Remove 'top 1' from CPU and GPU kernel

wanghaoshuang · wanghaoshuang · commit 281e93bcbb3e · 2018-01-16T15:15:10.000+08:00
1. Remove 'top 1'(or argmax) from CPU and GPU kernel
2. Add a new test case
3. Refine doc
diff --git a/paddle/operators/ctc_decode_op.cc b/paddle/operators/ctc_decode_op.cc
@@ -29,14 +29,8 @@ class CTCGreedyDecodeOp : public framework::OperatorWithKernel {
 
     auto input_dims = ctx->GetInputDim("Input");
 
-    int sequence_width =
-        static_cast<int>(framework::product(input_dims) / input_dims[0]);
-    int blank = ctx->Attrs().Get<int>("blank");
-    PADDLE_ENFORCE((blank >= 0) && (blank < sequence_width),
-                   "The value of Attr(blank) should be in interval [0, %d).",
-                   sequence_width);
     // TODO(wanghaoshuang): it is tricky to set the wrong dimension here.

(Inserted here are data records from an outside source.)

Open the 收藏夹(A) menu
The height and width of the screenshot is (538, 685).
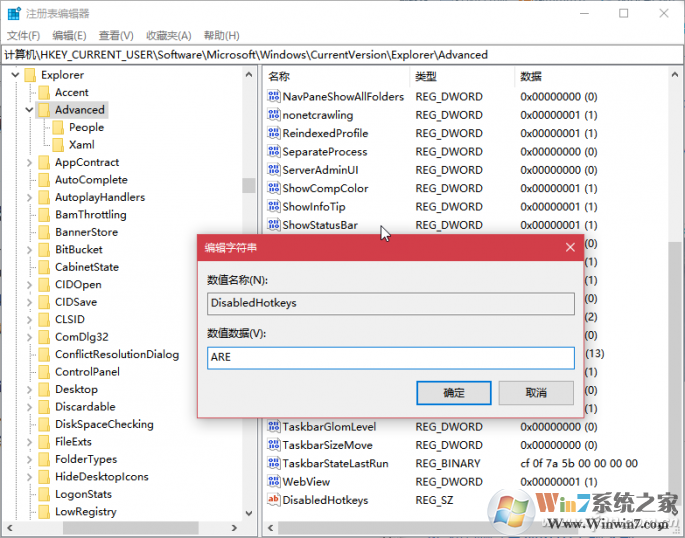[168, 35]
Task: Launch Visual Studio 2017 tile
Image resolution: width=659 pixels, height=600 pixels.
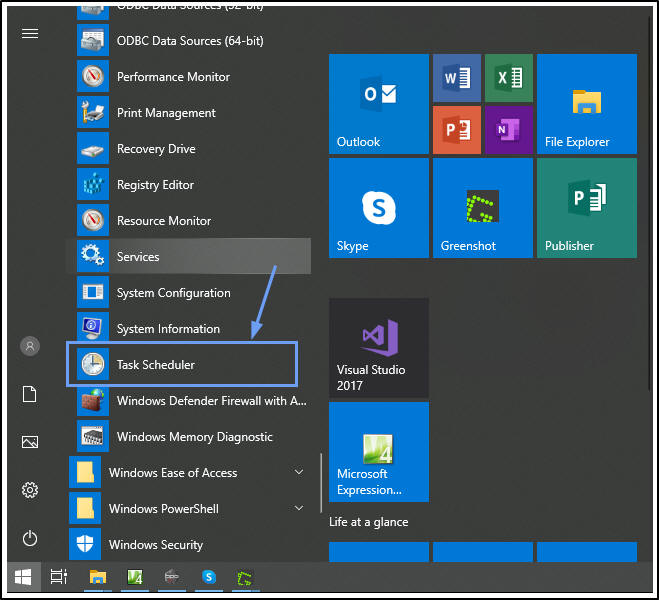Action: tap(378, 348)
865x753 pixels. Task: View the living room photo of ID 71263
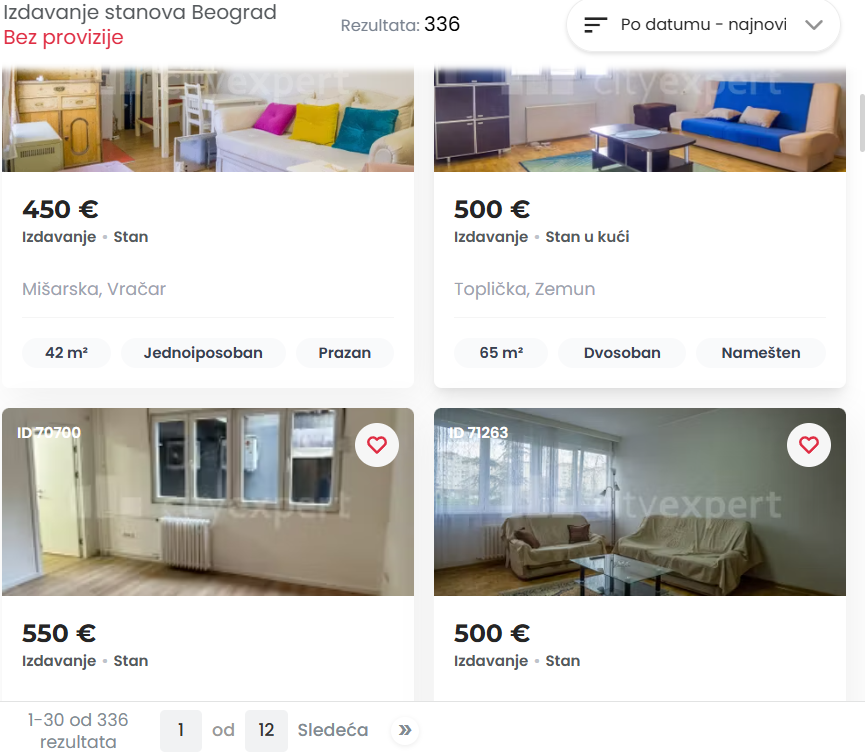[640, 502]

-    ctx->SetOutputDim("Output", {input_dims[0], 1});
+    ctx->SetOutputDim("Output", input_dims);
   }
 
  protected:
@@ -53,25 +47,37 @@ class CTCGreedyDecodeOpMaker : public framework::OpProtoAndCheckerMaker {
   CTCGreedyDecodeOpMaker(OpProto* proto, OpAttrChecker* op_checker)
       : OpProtoAndCheckerMaker(proto, op_checker) {
     AddInput("Input",
-             "(LodTensor, default: LoDTensor<float>), the unscaled "
-             "probabilities of variable-length sequences, which is a 2-D "
-             "Tensor with LoD information. It's shape is "
-             "[Lp, num_classes + 1], where Lp is the sum of all input "
-             "sequences' length and num_classes is the true number of classes "
-             "(not including the blank label).");
-    AddOutput("Output", "(Tensor, default: Tensor<int>), the decode result ");
+             "(LodTensor, default: LoDTensor<int>), Its shape is "
+             "[Lp, 1], where Lp is the sum of all input sequences' length.");
+    AddOutput("Output", "(Tensor, default: Tensor<int>), The decode result.");
     AddAttr<int>("blank",
                  "(int, default: 0), the blank label setted in Connectionist "
-                 "Temporal Classification (CTC) op, and it is in the "
-                 "half-opened interval [0, num_classes + 1).")
+                 "Temporal Classification (CTC) op.")
         .SetDefault(0);
     AddAttr<bool>("merge_repeated",
                   "(bool, default: true), whether to "
                   "merge repeated elements between two blanks. ")
         .SetDefault(true);
     AddComment(R"DOC(
-CTCGreedyDecoder is an implementation of the simple best path decoding
-algorithm, selecting at each timestep the most likely class at each timestep.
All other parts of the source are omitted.